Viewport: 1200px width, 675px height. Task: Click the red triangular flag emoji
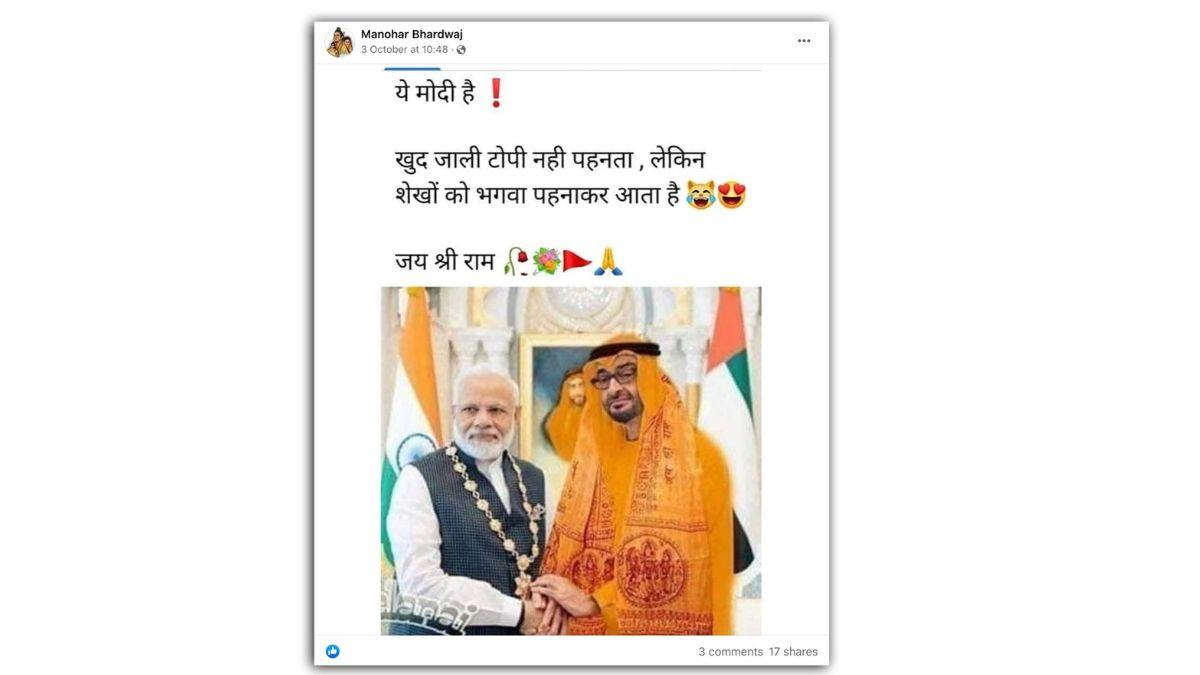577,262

**********

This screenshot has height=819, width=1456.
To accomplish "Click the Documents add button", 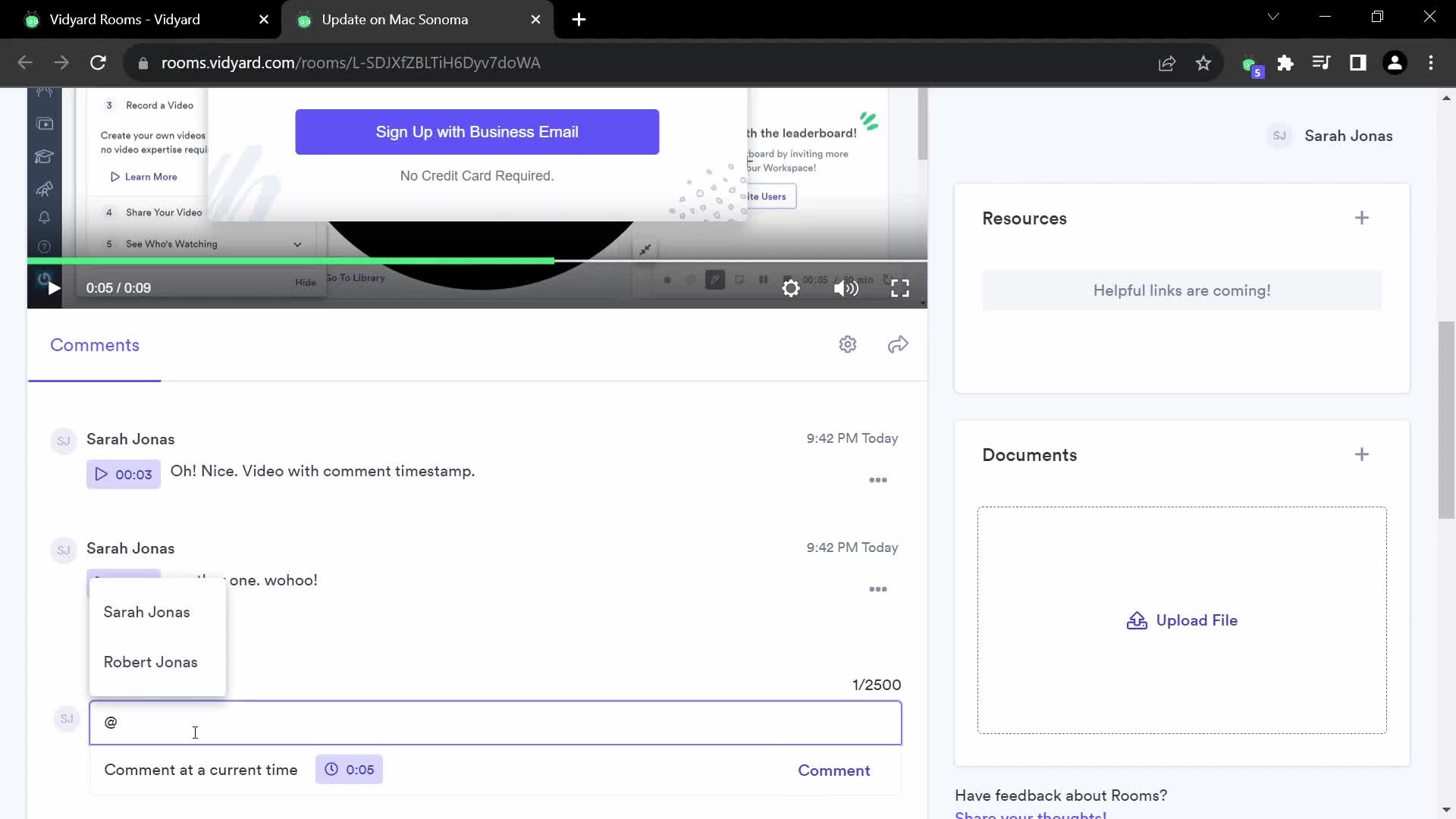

**********

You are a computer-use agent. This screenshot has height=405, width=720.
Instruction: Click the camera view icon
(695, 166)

**********

◆ ACTION ITEM ◆
Every line above that includes the string "This" should be counted, and the answer should be that number only.

◆ RESULT BELOW ◆
2